LA improvements (was: dot function or dot notation, matrices, arrays?)
Starting a new thread for this.
On Tue, Dec 22, 2009 at 7:13 PM, Anne Archibald
I think we have one major lacuna: vectorized linear algebra. If I have to solve a whole whack of four-dimensional linear systems, right now I need to either write a python loop and use linear algebra on them one by one, or implement my own linear algebra. It's a frustrating lacuna, because all the machinery is there: generalized ufuncs and LAPACK wrappers. Somebody just needs to glue them together. I've even tried making a start on it, but numpy's ufunc machinery and generic type system is just too much of a pain for me to make any progress as is.
Please be more specific: what (which aspects) have been "too much of a pain"? (I ask out of ignorance, not out of challenging your opinion/experience.)
I think if someone wanted to start building a low-level
Again, please be more specific: what do you mean by this? (I know generally what is meant by "low level," but I'd like you to spell out a little more fully what you mean by this in this context.)
generalized ufunc library interface to LAPACK, that would be a big improvement in numpy/scipy's linear algebra. Pretty much everything else strikes me as a question of notation. (Not to trivialize it: good notation makes a tremendous difference.)
Thanks, Anne.

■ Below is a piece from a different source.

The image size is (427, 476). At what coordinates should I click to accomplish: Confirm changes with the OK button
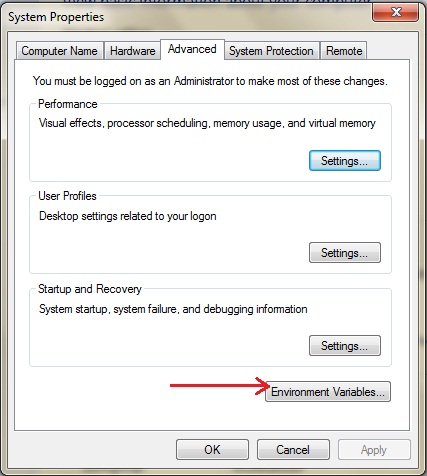[x=212, y=450]
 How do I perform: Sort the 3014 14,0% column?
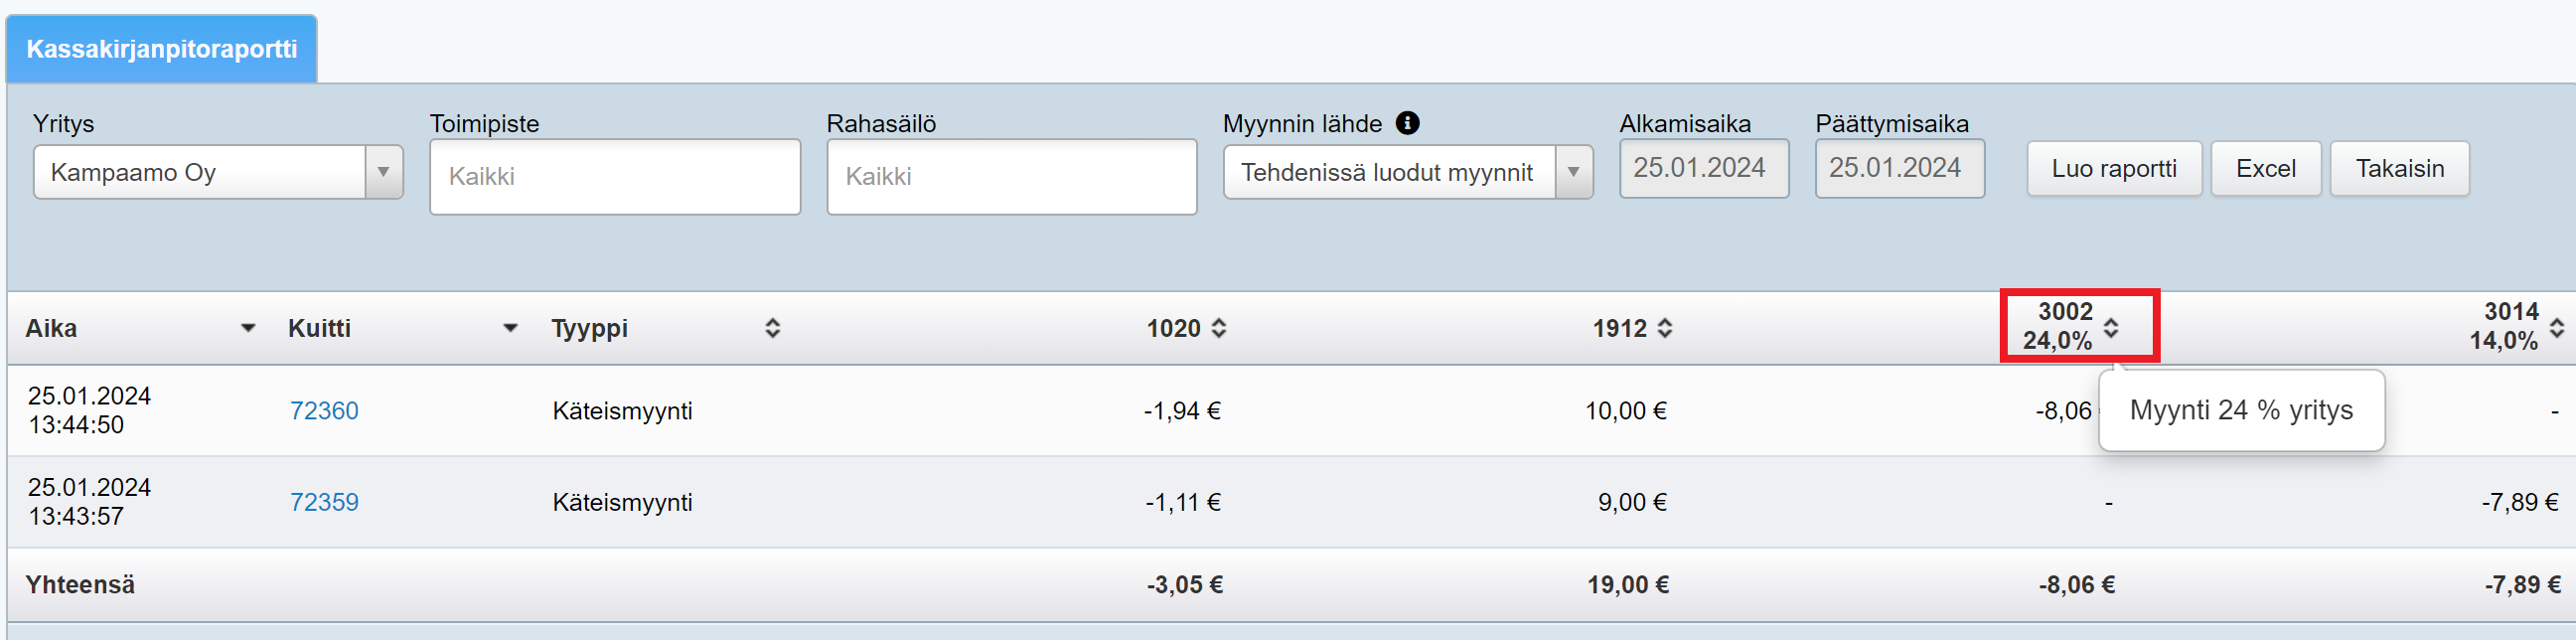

DG
Anne _______________________________________________ NumPy-Discussion mailing list NumPy-Discussion@scipy.org http://mail.scipy.org/mailman/listinfo/numpy-discussion
2009/12/23 David Goldsmith
Starting a new thread for this.
On Tue, Dec 22, 2009 at 7:13 PM, Anne Archibald
wrote: I think we have one major lacuna: vectorized linear algebra. If I have to solve a whole whack of four-dimensional linear systems, right now I need to either write a python loop and use linear algebra on them one by one, or implement my own linear algebra. It's a frustrating lacuna, because all the machinery is there: generalized ufuncs and LAPACK wrappers. Somebody just needs to glue them together. I've even tried making a start on it, but numpy's ufunc machinery and generic type system is just too much of a pain for me to make any progress as is.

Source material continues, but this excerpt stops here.